I love whenever people have fun with fitness. I know we can sometimes appear we take fitness too seriously with DVRT, but we do like to have fun with actually educating people. So, when our DVRT instructors wanted to use December to be a fun excuse to talk about how we see deadlifts differently in DVRT, I was all for it.

The fact that we do look at strength so differently throws people for a loop. A lot of people say they believe in movement strength training, but it is often reflected in what they actually do. Especially when it comes to deadlifts. Sure, some people will go wide, they may elevate themselves, they may play with our Sprinter Stance, or even different tools, but they don’t really think about the system of how or why you use any of these different deadlifts.

First off, why do look at deadlifts so uniquely? Because we look at human motion in life and look at how exercises enhance it. While most look at individual muscles and HOPE they make us better in life, we do the opposite. Why not start with HOW we move and then make exercises to meet our movement and take some of the guesswork out of it?

One of the big things that makes us look at deadlifts differently is that people often think that the point of the exercise is to strengthen our body to lifts things off the ground. Sure, that could be, but when was the last time you tried to lift something 500 pounds off the ground, right?

The REAL point of deadlifts is to strengthen the chain of muscles that go from our feet all the way up our entire core. The same integration of muscles that help us walk, run, and move better in a variety of ways that look very little like deadlifts in the gym.

This even means teaching the glutes and core to work together to stabilize the body as we move through space. I know, that doesn’t sound like a PR social media moment, but it does start to change what we think deadlifts do and how we should approach them.

So, how does DVRT allow us to get really strong even though our weights never go above 160 pounds? Because we use 3 simple DVRT principles to make 100 pounds feel like 400 or more!

Step 1: Changing Holding Position

One of my favorite ways to manipulate deadlifts is to change our holding position. While most people lose sight of the hip hinge being a movement pattern and deadlifts just being a version of the movement, our Front Loaded Good Mornings are a combination of both.

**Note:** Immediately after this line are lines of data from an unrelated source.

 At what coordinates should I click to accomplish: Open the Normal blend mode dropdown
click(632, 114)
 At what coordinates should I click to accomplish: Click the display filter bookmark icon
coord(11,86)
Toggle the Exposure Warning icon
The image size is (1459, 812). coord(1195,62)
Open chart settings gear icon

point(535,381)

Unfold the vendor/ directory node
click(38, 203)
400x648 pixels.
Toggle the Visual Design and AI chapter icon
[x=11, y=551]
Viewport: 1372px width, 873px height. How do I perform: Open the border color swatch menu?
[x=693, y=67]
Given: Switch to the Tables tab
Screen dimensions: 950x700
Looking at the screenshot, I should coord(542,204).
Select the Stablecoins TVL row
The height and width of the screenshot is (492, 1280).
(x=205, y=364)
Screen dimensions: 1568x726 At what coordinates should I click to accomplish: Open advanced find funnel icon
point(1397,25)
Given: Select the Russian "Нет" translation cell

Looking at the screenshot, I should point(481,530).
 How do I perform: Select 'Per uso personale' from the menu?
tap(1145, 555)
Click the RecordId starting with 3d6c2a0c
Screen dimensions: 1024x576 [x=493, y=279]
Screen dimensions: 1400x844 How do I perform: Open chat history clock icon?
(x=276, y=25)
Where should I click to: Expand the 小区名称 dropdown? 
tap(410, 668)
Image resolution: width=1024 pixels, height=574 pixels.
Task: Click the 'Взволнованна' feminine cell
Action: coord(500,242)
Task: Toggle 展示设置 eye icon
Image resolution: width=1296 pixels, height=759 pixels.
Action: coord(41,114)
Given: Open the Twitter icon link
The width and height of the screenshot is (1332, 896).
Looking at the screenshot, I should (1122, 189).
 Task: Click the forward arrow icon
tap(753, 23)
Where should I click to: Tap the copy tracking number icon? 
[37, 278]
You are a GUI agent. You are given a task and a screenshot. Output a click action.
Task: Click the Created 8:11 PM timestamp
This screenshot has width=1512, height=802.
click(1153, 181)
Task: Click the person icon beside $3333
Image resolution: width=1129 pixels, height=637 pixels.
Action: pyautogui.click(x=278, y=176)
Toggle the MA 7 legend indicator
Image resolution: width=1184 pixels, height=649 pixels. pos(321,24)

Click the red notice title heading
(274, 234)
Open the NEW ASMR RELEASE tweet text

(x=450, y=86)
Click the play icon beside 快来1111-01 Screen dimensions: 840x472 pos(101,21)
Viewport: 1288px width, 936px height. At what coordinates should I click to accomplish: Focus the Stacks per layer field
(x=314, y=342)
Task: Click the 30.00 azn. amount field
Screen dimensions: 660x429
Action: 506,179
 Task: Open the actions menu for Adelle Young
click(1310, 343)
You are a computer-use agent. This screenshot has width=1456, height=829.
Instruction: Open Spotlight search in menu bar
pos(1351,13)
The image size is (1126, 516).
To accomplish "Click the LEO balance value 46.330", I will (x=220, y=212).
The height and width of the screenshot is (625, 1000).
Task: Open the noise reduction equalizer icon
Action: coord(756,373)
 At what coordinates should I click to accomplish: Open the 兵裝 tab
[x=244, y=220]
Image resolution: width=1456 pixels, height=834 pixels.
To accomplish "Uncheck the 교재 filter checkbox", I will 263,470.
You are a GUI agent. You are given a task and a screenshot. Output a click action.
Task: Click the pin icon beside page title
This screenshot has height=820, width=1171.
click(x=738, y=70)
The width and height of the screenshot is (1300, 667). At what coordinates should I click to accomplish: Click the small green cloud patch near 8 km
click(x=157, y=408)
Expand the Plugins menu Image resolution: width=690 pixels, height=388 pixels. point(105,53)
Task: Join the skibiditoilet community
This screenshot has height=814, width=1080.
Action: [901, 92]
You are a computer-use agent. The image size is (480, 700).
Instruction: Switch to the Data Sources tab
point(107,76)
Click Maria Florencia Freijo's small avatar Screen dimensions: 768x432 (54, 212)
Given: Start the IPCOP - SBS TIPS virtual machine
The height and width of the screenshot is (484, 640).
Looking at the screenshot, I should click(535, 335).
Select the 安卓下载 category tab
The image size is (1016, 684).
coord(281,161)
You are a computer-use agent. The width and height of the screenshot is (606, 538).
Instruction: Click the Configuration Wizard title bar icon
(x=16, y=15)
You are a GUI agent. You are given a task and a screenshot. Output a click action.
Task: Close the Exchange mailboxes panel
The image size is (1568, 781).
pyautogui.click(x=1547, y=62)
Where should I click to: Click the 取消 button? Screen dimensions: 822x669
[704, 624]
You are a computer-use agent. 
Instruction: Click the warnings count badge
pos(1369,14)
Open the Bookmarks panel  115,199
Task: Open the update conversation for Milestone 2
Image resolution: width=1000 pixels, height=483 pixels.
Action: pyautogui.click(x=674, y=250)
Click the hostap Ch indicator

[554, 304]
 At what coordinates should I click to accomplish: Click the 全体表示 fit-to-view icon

Creating tension and loading the body in this manner instantly enhances what we get from deadlifts. The core stabilizers fire harder, the lats connect to our body better, and we learn how to create more force from the ground up! This DVRT LOOKS simple but is one of the most powerful ways to get more out of deadlifts.

See the difference DVRT Australia Master, Cam Ward, shows in creating or losing tension of the Ultimate Sandbag. 

Step 2: Change Body Position

Changing stance is not something new in fitness, but doing so in a progressive manner is a big concept that people really haven’t thought about. The reason that moving from a two legged deadlift to single leg is so difficult is because it is NOT nearly a progressive way of challenging stance.

How can we make it far more progressive? Altering our stance from very small steps with specific direction to longer steps and more complex directions.

DVRT Master, Cory Cripe, shows some of the ways we introduce these DVRT deadlifts to real clients.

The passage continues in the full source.